What to work on:
A set of records appears below. Print them all, word for word.

####################

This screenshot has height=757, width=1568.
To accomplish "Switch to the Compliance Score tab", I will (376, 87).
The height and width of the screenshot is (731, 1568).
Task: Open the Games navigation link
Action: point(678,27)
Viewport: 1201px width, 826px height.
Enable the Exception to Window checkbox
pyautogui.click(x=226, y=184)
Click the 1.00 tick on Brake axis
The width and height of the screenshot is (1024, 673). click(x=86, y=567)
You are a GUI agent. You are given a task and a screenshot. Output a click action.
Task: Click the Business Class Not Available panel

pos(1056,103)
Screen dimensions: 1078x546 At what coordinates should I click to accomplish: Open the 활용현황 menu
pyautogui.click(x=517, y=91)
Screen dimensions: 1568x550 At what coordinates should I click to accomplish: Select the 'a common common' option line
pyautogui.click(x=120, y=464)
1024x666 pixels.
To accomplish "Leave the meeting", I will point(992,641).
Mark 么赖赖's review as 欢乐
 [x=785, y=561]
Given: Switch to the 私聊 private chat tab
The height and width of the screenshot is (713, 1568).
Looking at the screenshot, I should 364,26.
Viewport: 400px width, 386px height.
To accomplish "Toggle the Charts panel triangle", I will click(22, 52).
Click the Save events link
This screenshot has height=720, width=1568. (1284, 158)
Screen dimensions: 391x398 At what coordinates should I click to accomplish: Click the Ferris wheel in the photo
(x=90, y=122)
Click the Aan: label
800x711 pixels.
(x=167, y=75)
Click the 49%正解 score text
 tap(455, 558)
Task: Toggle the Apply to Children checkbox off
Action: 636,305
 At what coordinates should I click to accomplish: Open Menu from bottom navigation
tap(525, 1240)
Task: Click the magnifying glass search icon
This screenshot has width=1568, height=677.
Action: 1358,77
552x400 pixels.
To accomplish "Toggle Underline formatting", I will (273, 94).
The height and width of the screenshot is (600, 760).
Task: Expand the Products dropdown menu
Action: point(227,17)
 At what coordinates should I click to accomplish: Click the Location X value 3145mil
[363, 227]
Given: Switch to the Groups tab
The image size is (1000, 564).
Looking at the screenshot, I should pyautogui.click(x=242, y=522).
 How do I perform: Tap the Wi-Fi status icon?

####################

Exercise result:
This screenshot has height=757, width=1568.
To accomplish "Switch to the Compliance Score tab", I will (376, 87).
The height and width of the screenshot is (731, 1568).
Task: Open the Games navigation link
Action: point(678,27)
Viewport: 1201px width, 826px height.
Enable the Exception to Window checkbox
pyautogui.click(x=226, y=184)
Click the 1.00 tick on Brake axis
The width and height of the screenshot is (1024, 673). click(x=86, y=567)
You are a GUI agent. You are given a task and a screenshot. Output a click action.
Task: Click the Business Class Not Available panel

pos(1056,103)
Screen dimensions: 1078x546 At what coordinates should I click to accomplish: Open the 활용현황 menu
pyautogui.click(x=517, y=91)
Screen dimensions: 1568x550 At what coordinates should I click to accomplish: Select the 'a common common' option line
pyautogui.click(x=120, y=464)
1024x666 pixels.
To accomplish "Leave the meeting", I will point(992,641).
Mark 么赖赖's review as 欢乐
 [x=785, y=561]
Given: Switch to the 私聊 private chat tab
The height and width of the screenshot is (713, 1568).
Looking at the screenshot, I should 364,26.
Viewport: 400px width, 386px height.
To accomplish "Toggle the Charts panel triangle", I will click(22, 52).
Click the Save events link
This screenshot has height=720, width=1568. (1284, 158)
Screen dimensions: 391x398 At what coordinates should I click to accomplish: Click the Ferris wheel in the photo
(x=90, y=122)
Click the Aan: label
800x711 pixels.
(x=167, y=75)
Click the 49%正解 score text
 tap(455, 558)
Task: Toggle the Apply to Children checkbox off
Action: 636,305
 At what coordinates should I click to accomplish: Open Menu from bottom navigation
tap(525, 1240)
Task: Click the magnifying glass search icon
This screenshot has width=1568, height=677.
Action: 1358,77
552x400 pixels.
To accomplish "Toggle Underline formatting", I will (273, 94).
The height and width of the screenshot is (600, 760).
Task: Expand the Products dropdown menu
Action: point(227,17)
 At what coordinates should I click to accomplish: Click the Location X value 3145mil
[363, 227]
Given: Switch to the Groups tab
The image size is (1000, 564).
Looking at the screenshot, I should pyautogui.click(x=242, y=522).
 How do I perform: Tap the Wi-Fi status icon?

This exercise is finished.